▶ _Exercise details_: Can you convert the lines below into a JSON list of strings, with one string per line and no entries for blank lines?

[start Data records]

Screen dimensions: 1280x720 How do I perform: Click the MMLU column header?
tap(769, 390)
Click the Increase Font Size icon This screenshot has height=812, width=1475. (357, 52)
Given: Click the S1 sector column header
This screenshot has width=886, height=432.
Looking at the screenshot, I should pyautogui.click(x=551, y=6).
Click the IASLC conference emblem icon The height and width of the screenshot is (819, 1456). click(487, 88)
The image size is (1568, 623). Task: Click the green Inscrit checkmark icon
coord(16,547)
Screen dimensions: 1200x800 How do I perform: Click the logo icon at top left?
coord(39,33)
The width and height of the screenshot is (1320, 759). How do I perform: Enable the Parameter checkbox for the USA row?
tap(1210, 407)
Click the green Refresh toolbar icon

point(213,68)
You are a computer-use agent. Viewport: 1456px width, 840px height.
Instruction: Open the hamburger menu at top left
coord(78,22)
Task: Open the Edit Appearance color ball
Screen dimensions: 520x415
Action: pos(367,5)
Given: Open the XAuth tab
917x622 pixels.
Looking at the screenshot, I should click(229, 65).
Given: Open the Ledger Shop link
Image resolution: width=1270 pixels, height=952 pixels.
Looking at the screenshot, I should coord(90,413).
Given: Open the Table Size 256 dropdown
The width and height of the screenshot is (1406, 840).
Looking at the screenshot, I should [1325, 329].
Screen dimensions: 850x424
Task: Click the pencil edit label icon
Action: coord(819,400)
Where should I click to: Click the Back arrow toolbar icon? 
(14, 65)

[end Data records]

▶ _Answer to the exercise_:
[
  "Screen dimensions: 1280x720 How do I perform: Click the MMLU column header?",
  "tap(769, 390)",
  "Click the Increase Font Size icon This screenshot has height=812, width=1475. (357, 52)",
  "Given: Click the S1 sector column header",
  "This screenshot has width=886, height=432.",
  "Looking at the screenshot, I should pyautogui.click(x=551, y=6).",
  "Click the IASLC conference emblem icon The height and width of the screenshot is (819, 1456). click(487, 88)",
  "The image size is (1568, 623). Task: Click the green Inscrit checkmark icon",
  "coord(16,547)",
  "Screen dimensions: 1200x800 How do I perform: Click the logo icon at top left?",
  "coord(39,33)",
  "The width and height of the screenshot is (1320, 759). How do I perform: Enable the Parameter checkbox for the USA row?",
  "tap(1210, 407)",
  "Click the green Refresh toolbar icon",
  "point(213,68)",
  "You are a computer-use agent. Viewport: 1456px width, 840px height.",
  "Instruction: Open the hamburger menu at top left",
  "coord(78,22)",
  "Task: Open the Edit Appearance color ball",
  "Screen dimensions: 520x415",
  "Action: pos(367,5)",
  "Given: Open the XAuth tab",
  "917x622 pixels.",
  "Looking at the screenshot, I should click(229, 65).",
  "Given: Open the Ledger Shop link",
  "Image resolution: width=1270 pixels, height=952 pixels.",
  "Looking at the screenshot, I should coord(90,413).",
  "Given: Open the Table Size 256 dropdown",
  "The width and height of the screenshot is (1406, 840).",
  "Looking at the screenshot, I should [1325, 329].",
  "Screen dimensions: 850x424",
  "Task: Click the pencil edit label icon",
  "Action: coord(819,400)",
  "Where should I click to: Click the Back arrow toolbar icon? ",
  "(14, 65)"
]